J.C. Penney fired CEO Ron Johnson, a former Apple Inc. (NASDAQ:AAPL) executive, in April and brought back predecessor Myron Ullman.
Johnson had spearheaded a glitzy new home-goods section -- filled with a stable of designer brands including Jonathan Adler, Michael Graves and Martha Stewart – that failed to draw in customers, leading many analysts to believe the new products were marketed poorly to J.C. Penney’s older, more traditional customer base.
“In some way they’ve got to create this new version of the world, which is not the same as the past, but not so radically new that nobody knows what it is,” Swinand said, adding that the revamped home-goods department brought in fewer new customers than it deterred old ones.

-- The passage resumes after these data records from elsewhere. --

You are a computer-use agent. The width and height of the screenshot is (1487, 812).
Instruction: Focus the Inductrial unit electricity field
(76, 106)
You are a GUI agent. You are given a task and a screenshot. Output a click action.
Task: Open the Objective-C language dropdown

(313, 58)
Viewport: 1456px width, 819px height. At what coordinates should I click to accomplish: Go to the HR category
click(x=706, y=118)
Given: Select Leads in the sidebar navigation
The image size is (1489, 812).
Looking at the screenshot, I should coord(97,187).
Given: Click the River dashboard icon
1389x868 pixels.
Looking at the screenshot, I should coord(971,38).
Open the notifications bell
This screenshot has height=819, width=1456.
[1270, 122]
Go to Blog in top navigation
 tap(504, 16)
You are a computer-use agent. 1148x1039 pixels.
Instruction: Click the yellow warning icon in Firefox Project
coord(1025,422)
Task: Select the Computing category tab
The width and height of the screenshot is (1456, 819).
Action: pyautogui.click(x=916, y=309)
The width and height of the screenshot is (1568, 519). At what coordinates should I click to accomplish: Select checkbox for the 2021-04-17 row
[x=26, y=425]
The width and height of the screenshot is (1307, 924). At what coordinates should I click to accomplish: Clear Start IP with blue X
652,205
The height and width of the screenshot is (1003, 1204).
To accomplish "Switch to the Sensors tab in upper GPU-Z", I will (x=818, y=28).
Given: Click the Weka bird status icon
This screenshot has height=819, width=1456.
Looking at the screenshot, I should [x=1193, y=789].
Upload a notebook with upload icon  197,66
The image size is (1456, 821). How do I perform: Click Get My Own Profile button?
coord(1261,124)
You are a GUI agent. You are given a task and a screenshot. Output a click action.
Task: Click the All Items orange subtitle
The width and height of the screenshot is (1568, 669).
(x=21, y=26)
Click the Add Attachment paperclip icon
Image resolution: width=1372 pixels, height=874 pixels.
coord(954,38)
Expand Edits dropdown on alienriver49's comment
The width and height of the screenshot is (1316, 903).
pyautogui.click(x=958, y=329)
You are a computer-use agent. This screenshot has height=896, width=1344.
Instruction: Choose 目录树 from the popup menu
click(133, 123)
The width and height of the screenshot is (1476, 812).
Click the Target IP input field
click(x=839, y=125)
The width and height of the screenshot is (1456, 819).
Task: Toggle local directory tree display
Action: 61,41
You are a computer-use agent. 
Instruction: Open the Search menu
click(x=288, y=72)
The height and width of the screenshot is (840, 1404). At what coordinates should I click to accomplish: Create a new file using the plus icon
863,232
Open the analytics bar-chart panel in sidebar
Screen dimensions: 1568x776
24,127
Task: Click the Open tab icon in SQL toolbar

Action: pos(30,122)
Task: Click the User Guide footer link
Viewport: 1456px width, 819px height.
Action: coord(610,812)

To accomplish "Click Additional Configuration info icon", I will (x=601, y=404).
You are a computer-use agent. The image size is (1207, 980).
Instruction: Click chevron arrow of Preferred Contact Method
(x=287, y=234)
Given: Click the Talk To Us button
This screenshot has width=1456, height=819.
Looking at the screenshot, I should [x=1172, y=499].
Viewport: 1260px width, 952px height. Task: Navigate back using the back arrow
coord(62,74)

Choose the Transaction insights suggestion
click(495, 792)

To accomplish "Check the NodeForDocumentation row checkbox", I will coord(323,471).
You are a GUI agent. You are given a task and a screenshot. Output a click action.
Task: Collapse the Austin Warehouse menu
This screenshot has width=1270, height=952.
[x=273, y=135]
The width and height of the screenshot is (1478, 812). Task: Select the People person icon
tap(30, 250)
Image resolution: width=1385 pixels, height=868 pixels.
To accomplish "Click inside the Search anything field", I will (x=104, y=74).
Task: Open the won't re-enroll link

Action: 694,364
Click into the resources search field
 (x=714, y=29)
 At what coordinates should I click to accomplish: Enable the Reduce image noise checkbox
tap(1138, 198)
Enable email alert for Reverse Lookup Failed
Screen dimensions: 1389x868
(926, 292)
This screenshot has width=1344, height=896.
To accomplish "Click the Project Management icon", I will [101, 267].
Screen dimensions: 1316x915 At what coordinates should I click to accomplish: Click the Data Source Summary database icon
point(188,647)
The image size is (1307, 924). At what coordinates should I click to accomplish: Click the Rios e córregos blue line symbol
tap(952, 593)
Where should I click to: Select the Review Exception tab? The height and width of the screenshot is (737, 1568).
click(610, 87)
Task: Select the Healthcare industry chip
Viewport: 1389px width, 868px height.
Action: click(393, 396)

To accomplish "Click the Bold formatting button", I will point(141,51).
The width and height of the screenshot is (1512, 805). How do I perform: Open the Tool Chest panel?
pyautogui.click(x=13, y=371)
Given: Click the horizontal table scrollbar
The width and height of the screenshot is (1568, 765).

“It pissed three people off for each one it got in the door,” he said. “And people that tried some of the new things were like, ‘Oh, this is great.’ But the difficulty was judging the reaction of people who were disappointed or people who didn’t even show up.”
But Swinand said he isn’t giving up hope for the company, which has been on a hiring spree for new executive talent over the last few weeks.
“I’m not totally convinced that things are as big a disaster as everybody thinks they are,” he said.
J.C. Penney denied a New York Post report last week claiming that CIT, the largest lender in the U.S. apparel industry, had cut off financing to small vendors selling to the chain. The tabloid report sent the company’s stock price tumbling, and prompted analysts at UBS and Citi to trim their estimates for second-quarter sales.
Shares in J.C. Penney were down more than 3.2 percent to $12.82 on Monday afternoon.
“Retail is a much simpler business than even Philadelphia Cream Cheese marketing,” Swinand said of how Berman’s hire can help turn J.C. Penney around. “If the merchandise is good and the pricing is good, and the stores are clean, you get people in the door and they’ll buy stuff. This is important, I think it can help, but the important thing is not to screw it up.”